Se em Guimarães uma rivalidade regional motivou feridos em cenas de pancadaria, se há tempos um adepto do Sporting (embora da claque da Fiorentina) foi lamentavelmente morto por atropelamento perto do Estádio da Luz em confrontos de claques, não será de admirar que, com o andar das jornadas, o clima de violência aumente, empurrado pelos discursos totalmente irresponsáveis. Mas quando a sobrevivência dos dirigentes depende dos resultados, e o equilíbrio pontual é grande, o gritar mais alto parece ser a única lei. Todos vão bater em todos para sobreviver.
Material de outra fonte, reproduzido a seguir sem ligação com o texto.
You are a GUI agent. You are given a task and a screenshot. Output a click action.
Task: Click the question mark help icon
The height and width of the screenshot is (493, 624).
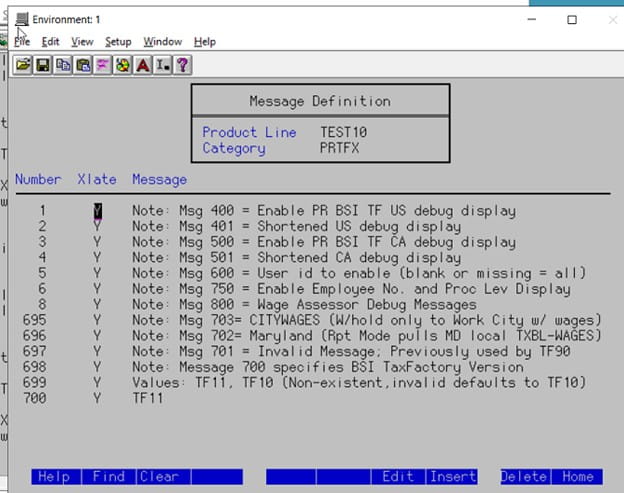[182, 65]
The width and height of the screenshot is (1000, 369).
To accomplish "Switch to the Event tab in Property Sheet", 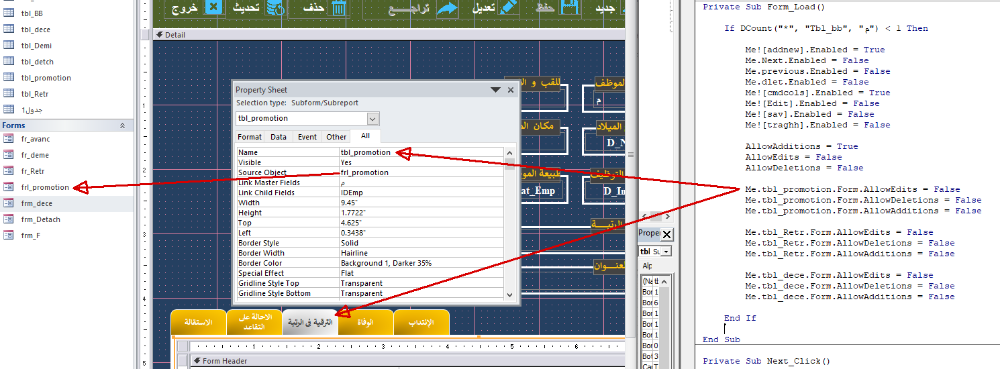I will pos(307,137).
No fundo, tudo tem a ver com lideranças prolongadas ou que se desejam prolongadas. O eternizar destas lideranças transforma democracias em regimes presidenciais ou mesmo monarquias (no sentido do poder absoluto, dado que, por enquanto, ainda não se designam sucessores). Desertificam-se estrategicamente as alternativas, com guerras que atemorizam os rivais – que não estão em muitos casos para se sujeitar a ser caluniados em público e nas redes sociais. Só de uma coisa tenho a certeza: um deles será campeão, outro vai ao play off da Champions e o terceiro arrisca – pela dificuldade financeira de se reerguer, dados os passivos acumulados e os significativos défices de tesouraria – uma caminhada no deserto.
 
P.S. – Um tipo fica estupefacto quando vê o ‘saco de gatos’ em que ficou o PSD. Ver um tipo que merece todo o respeito nacional como Fernando Negrão ser eleito líder da bancada parlamentar por meros 39,7% dos votos é reflexo da desunião de um partido, além da mediocridade de uma classe política, neste caso laranja. Claro que a culpa é de Rui Rio, que conseguiu em poucos dias de liderança desunir o partido, apesar de convidar Santana Lopes para encabeçar o Conselho Nacional. Mas não convida Hugo Soares para – ainda na condição de líder parlamentar – assistir à Comissão Política Nacional. E faz um discurso de encerramento do Congresso de regresso à matriz social-democrata, com particular ênfase na Segurança Social ou na descentralização. Abriu, assim, as portas de São Bento a um Costa que passou a encontrar pontos de entendimento que necessitava, deixando a esquerda de Jerónimo e Catarina com receio de uma nova paixão do primeiro-ministro. Pelo meio, puxou uma Elina Fraga para a ribalta, desviando as atenções da novidade da sua liderança. É obra!